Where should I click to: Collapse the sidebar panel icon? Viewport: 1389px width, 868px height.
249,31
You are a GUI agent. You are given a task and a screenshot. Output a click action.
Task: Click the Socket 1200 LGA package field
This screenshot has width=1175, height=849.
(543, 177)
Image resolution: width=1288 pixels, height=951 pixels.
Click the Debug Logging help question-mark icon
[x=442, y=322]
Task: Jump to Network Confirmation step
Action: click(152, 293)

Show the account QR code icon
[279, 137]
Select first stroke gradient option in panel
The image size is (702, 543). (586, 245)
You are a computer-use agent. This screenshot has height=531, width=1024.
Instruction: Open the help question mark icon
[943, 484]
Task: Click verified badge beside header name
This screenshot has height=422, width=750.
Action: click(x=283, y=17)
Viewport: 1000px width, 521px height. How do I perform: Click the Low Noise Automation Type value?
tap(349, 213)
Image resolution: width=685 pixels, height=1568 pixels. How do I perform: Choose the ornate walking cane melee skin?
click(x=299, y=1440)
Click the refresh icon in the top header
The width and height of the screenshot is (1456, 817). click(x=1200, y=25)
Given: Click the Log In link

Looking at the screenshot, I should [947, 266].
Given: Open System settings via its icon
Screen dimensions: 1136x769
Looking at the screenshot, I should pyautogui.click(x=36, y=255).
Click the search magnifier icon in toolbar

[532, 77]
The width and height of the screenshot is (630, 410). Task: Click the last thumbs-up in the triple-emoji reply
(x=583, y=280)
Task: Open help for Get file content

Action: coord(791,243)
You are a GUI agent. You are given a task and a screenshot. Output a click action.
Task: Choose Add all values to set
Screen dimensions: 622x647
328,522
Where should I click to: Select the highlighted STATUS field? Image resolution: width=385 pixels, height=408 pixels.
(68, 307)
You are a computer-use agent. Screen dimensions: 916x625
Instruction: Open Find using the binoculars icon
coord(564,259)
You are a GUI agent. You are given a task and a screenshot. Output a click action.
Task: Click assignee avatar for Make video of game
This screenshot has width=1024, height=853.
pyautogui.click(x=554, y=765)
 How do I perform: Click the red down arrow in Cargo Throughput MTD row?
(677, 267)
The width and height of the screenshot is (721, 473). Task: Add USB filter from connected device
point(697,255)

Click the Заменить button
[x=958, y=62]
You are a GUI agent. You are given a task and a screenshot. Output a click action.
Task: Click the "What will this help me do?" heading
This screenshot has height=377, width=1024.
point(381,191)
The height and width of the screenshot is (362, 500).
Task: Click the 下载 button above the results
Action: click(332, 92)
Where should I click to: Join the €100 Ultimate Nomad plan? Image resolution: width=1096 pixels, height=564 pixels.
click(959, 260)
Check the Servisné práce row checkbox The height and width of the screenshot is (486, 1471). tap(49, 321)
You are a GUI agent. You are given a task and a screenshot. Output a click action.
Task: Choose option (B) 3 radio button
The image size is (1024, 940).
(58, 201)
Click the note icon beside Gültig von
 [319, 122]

_ _ _ _ _ _ _

## Required action
All lines with the word "computer" are needed; pull them from the entries and copy each.

## Answer below
You are a computer-use agent. This screenshot has height=531, width=1024.
You are a computer-use agent. Screen dimensions: 916x625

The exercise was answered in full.